Re: Spark streaming from Kafka best fit

2016-03-07 Thread pratik khadloya
Would using mapPartitions instead of map help here?

~Pratik

On Tue, Mar 1, 2016 at 10:07 AM Cody Koeninger  wrote:

> You don't need an equal number of executor cores to partitions.  An
> executor can and will work on multiple partitions within a batch, one after
> the other.  The real issue is whether you are able to keep your processing
> time under your batch time, so that delay doesn't increase.
>
> On Tue, Mar 1, 2016 at 11:59 AM, Jatin Kumar 
> wrote:
>
>> Thanks Cody!
>>
>> I understand what you said and if I am correct it will be using 224
>> executor cores just for fetching + stage-1 processing of 224 partitions. I
>> will obviously need more cores for processing further stages and fetching
>> next batch.
>>
>> I will start with higher number of executor cores and see how it goes.
>>
>> --
>> Thanks
>> Jatin Kumar | Rocket Scientist
>> +91-7696741743 m
>>
>> On Tue, Mar 1, 2016 at 9:07 PM, Cody Koeninger 
>> wrote:
>>
>>> > "How do I keep a balance of executors which receive data from Kafka
>>> and which process data"
>>>
>>> I think you're misunderstanding how the direct stream works.  The
>>> executor which receives data is also the executor which processes data,
>>> there aren't separate receivers.  If it's a single stage worth of work
>>> (e.g. straight map / filter), the processing of a given partition is going
>>> to be done by the executor that read it from kafka.  If you do something
>>> involving a shuffle (e.g. reduceByKey), other executors will do additional
>>> processing.  The question of which executor works on which tasks is up to
>>> the scheduler (and getPreferredLocations, which only matters if you're
>>> running spark on the same nodes as kafka)
>>>
>>> On Tue, Mar 1, 2016 at 2:36 AM, Jatin Kumar <
>>> jku...@rocketfuelinc.com.invalid> wrote:
>>>
 Hello all,

 I see that there are as of today 3 ways one can read from Kafka in
 spark streaming:
 1. KafkaUtils.createStream() (here
 )
 2. KafkaUtils.createDirectStream() (here
 )
 3. Kafka-spark-consumer (here
 )

 My spark streaming application has to read from 1 kafka topic with
 around 224 partitions, consuming data at around 150MB/s (~90,000
 messages/sec) which reduces to around 3MB/s (~1400 messages/sec) after
 filtering.
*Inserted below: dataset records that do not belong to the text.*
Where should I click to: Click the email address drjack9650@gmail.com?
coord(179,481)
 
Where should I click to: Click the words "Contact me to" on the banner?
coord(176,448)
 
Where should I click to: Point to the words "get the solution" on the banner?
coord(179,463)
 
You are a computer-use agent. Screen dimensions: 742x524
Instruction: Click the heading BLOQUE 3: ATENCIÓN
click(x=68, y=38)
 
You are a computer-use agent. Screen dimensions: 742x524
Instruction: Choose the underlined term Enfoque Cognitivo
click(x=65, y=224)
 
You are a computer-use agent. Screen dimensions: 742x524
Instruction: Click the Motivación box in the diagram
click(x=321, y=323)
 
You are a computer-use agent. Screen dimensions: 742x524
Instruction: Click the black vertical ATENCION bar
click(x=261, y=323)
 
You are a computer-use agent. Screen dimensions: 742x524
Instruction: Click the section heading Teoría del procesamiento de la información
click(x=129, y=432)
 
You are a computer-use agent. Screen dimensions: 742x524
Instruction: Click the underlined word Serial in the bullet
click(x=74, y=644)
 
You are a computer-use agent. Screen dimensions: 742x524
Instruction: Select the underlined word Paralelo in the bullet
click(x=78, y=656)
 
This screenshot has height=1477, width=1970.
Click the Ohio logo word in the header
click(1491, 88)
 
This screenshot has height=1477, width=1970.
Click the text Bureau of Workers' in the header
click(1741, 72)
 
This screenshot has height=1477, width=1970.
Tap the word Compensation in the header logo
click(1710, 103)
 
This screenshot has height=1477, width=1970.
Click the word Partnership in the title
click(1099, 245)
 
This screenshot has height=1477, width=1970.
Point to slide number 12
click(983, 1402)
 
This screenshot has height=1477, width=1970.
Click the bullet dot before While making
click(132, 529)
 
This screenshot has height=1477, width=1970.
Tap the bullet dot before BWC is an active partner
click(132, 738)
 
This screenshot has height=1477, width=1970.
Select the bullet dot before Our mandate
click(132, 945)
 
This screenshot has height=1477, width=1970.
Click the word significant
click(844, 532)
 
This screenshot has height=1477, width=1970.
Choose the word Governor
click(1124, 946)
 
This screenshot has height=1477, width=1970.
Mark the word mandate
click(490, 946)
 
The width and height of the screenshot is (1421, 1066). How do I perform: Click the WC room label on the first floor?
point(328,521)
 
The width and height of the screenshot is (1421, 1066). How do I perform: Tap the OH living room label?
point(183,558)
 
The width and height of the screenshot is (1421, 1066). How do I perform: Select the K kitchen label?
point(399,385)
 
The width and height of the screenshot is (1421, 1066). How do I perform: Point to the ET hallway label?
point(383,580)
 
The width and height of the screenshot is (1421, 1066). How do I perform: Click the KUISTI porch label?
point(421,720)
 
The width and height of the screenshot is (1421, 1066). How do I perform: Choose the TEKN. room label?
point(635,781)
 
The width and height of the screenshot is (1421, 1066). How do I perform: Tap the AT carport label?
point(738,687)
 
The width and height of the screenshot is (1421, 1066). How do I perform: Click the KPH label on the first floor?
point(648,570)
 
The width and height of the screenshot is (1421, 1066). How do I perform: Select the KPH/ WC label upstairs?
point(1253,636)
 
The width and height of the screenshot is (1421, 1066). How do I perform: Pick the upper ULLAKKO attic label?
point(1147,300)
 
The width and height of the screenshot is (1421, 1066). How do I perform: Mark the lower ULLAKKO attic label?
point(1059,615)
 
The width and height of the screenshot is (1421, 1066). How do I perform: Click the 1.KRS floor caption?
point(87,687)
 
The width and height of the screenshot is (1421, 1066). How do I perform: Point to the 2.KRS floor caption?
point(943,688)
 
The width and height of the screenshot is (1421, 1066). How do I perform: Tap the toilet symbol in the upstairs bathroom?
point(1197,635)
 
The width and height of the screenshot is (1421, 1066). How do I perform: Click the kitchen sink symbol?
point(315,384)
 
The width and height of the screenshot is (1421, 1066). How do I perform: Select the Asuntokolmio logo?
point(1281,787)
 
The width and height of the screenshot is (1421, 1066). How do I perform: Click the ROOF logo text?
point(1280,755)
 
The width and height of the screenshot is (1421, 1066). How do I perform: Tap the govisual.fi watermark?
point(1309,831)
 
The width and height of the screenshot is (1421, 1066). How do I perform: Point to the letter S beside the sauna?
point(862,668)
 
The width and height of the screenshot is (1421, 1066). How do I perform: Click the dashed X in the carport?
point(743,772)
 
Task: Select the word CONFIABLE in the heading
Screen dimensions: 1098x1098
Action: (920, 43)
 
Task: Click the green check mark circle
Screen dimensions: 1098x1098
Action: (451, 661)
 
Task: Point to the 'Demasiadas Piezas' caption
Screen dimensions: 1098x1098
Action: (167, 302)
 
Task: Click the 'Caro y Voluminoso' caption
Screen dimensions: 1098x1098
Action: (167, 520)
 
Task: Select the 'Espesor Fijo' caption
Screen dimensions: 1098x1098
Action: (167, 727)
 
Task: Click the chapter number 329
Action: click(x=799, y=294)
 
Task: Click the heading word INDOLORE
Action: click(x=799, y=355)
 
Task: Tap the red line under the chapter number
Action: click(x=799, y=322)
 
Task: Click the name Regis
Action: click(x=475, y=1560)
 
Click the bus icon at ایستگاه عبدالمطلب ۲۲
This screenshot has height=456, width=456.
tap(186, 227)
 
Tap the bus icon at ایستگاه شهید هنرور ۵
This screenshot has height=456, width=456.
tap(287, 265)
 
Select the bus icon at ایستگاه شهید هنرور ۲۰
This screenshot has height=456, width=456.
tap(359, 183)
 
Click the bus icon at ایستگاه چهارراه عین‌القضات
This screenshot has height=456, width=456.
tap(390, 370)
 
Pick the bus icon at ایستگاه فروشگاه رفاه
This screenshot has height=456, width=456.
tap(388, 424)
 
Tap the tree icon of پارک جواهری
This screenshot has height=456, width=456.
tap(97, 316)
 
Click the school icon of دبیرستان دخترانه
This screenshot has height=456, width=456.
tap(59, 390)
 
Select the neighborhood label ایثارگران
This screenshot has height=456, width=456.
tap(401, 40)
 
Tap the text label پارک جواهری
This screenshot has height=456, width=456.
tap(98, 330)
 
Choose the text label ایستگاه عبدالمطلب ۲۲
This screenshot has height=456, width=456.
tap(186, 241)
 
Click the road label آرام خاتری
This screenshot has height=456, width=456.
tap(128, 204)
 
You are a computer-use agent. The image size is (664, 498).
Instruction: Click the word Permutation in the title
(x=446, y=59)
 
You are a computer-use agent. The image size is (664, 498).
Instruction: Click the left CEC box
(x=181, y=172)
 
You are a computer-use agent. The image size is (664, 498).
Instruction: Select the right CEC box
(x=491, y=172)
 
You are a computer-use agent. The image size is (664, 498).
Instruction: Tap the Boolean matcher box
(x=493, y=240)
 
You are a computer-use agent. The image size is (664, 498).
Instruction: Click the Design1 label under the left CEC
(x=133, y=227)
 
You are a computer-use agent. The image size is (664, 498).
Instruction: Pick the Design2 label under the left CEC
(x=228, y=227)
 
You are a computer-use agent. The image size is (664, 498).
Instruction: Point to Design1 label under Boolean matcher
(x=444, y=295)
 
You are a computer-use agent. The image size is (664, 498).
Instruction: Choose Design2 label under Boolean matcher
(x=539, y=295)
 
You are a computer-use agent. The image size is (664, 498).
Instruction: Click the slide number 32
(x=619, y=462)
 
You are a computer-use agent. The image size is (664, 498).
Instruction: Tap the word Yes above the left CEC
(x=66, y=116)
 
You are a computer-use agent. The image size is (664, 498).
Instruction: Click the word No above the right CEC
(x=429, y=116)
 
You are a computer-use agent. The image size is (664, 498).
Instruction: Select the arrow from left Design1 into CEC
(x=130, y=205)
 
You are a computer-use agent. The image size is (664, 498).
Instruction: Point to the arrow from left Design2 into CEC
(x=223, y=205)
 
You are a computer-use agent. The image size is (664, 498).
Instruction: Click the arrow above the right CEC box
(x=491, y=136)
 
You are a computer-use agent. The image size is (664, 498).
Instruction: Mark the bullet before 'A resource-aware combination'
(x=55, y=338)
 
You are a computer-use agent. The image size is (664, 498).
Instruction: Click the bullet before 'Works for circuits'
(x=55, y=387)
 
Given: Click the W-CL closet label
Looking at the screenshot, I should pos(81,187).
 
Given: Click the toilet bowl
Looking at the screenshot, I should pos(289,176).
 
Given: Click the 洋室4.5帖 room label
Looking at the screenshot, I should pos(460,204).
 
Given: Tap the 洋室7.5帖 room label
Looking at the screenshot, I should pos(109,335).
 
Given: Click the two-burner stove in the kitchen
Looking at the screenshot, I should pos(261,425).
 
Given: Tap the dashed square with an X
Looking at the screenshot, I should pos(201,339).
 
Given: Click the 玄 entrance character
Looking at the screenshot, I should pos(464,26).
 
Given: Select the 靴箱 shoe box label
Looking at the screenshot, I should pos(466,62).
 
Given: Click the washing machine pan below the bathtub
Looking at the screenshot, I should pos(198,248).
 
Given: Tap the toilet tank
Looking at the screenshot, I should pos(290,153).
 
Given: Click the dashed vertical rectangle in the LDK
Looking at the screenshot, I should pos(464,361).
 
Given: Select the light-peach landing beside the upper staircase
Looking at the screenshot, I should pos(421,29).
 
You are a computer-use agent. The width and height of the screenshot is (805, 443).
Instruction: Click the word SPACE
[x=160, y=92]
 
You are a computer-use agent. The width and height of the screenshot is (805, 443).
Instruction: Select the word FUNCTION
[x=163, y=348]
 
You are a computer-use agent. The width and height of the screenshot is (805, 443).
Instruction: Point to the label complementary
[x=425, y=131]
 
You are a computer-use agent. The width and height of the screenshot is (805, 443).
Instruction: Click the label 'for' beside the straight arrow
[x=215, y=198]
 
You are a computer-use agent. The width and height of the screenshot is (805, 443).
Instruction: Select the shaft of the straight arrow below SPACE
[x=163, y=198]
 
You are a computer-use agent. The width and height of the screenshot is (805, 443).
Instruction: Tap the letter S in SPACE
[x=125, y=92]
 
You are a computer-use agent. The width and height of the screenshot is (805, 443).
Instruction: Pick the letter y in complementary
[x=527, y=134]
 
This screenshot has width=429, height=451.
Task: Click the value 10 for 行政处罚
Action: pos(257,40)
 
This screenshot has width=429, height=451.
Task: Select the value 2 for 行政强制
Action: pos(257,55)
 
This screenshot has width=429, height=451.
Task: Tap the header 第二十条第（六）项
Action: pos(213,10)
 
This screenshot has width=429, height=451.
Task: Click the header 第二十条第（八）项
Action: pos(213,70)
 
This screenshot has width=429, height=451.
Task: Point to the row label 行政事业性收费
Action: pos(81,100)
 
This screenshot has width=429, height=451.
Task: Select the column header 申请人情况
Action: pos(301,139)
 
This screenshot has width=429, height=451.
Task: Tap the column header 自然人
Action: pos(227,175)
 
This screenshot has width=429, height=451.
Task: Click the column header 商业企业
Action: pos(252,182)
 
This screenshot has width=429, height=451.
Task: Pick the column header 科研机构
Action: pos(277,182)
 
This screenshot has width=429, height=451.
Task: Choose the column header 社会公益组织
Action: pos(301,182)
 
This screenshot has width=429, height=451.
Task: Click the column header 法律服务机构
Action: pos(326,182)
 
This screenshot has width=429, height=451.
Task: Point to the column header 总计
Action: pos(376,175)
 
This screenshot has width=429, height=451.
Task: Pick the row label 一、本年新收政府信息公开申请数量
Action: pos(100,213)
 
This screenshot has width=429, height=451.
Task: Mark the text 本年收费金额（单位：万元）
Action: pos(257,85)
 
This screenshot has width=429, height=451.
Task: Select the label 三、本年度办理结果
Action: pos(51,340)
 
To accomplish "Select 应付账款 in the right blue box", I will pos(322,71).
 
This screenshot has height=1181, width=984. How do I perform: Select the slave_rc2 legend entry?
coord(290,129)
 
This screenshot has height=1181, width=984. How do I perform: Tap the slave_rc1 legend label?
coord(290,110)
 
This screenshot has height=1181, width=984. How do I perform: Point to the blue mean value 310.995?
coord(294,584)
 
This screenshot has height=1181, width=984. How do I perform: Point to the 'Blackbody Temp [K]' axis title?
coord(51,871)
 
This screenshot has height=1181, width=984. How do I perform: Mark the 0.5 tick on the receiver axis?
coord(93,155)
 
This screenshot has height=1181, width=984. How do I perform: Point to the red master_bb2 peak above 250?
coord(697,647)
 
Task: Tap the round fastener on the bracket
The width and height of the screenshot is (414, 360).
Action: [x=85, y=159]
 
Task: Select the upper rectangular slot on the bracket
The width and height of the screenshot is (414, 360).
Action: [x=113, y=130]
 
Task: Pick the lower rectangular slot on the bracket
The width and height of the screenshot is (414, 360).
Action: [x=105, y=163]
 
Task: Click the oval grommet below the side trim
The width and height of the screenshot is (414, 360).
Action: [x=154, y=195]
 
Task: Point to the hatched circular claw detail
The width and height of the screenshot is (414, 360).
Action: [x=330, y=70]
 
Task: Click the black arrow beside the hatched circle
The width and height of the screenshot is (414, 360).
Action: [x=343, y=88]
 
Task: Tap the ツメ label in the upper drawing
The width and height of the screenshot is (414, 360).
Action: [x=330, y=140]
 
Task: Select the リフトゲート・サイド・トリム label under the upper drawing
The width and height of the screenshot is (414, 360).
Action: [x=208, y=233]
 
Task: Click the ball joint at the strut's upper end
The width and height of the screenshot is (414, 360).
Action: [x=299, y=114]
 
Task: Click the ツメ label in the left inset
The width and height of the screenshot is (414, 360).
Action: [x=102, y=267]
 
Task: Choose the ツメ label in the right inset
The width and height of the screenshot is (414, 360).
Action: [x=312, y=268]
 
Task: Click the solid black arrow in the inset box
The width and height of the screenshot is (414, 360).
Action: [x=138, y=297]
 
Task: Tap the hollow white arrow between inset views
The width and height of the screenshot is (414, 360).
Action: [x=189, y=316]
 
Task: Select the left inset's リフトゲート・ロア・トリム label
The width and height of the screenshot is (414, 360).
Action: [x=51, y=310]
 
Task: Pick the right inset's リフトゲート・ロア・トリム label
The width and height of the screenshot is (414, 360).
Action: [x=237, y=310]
After filtering I need to maintain top 1 URL counts. I don't
 really care about exactly once semantics as I am interested in rough
 estimate.

 Code:

 sparkConf.set("spark.streaming.receiver.writeAheadLog.enable", "false")
 sparkConf.setAppName("KafkaReader")
 val ssc = StreamingContext.getOrCreate(kCheckPointDir, 
 createStreamingContext)

 val topicMap = topics.split(",").map((_, numThreads.toInt)).toMap
 val kafkaParams = Map[String, String](
   "metadata.broker.list" -> "kafka.server.ip:9092",
   "group.id" -> consumer_group
 )

 val lineStreams = (1 to N).map{ _ =>
   KafkaUtils.createStream[String, String, StringDecoder, StringDecoder](
 ssc, kafkaParams, topicMap, StorageLevel.MEMORY_AND_DISK).map(_._2)
 }

 ssc.union(
   lineStreams.map(stream => {
   stream.map(ParseStringToLogRecord)
 .filter(record => isGoodRecord(record))
 .map(record => record.url)
   })
 ).window(Seconds(120), Seconds(120))  // 2 Minute window
   .countByValueAndWindow(Seconds(1800), Seconds(120), 28) // 30 Minute 
 moving window, 28 will probably help in parallelism
   .filter(urlCountTuple => urlCountTuple._2 > MIN_COUNT_THRESHHOLD)
   .mapPartitions(iter => {
 iter.toArray.sortWith((r1, r2) => r1._2.compare(r2._2) < 0).slice(0, 
 1000).iterator
   }, true)
   .foreachRDD((latestRDD, rddTime) => {
   printTopFromRDD(rddTime, latestRDD.map(record => (record._2, 
 record._1)).sortByKey(false).take(1000))
   })

 ssc.start()
 ssc.awaitTermination()

 Questions:

 a) I used #2 but I found that I couldn't control how many executors
 will be actually fetching from Kafka. How do I keep a balance of executors
 which receive data from Kafka and which process data? Do they keep changing
 for every batch?

 b) Now I am trying to use #1 creating multiple DStreams, filtering them
 and then doing a union. I don't understand why would the number of events
 processed per 120 seconds batch will change drastically. PFA the events/sec
 graph while running with 1 receiver. How to debug this?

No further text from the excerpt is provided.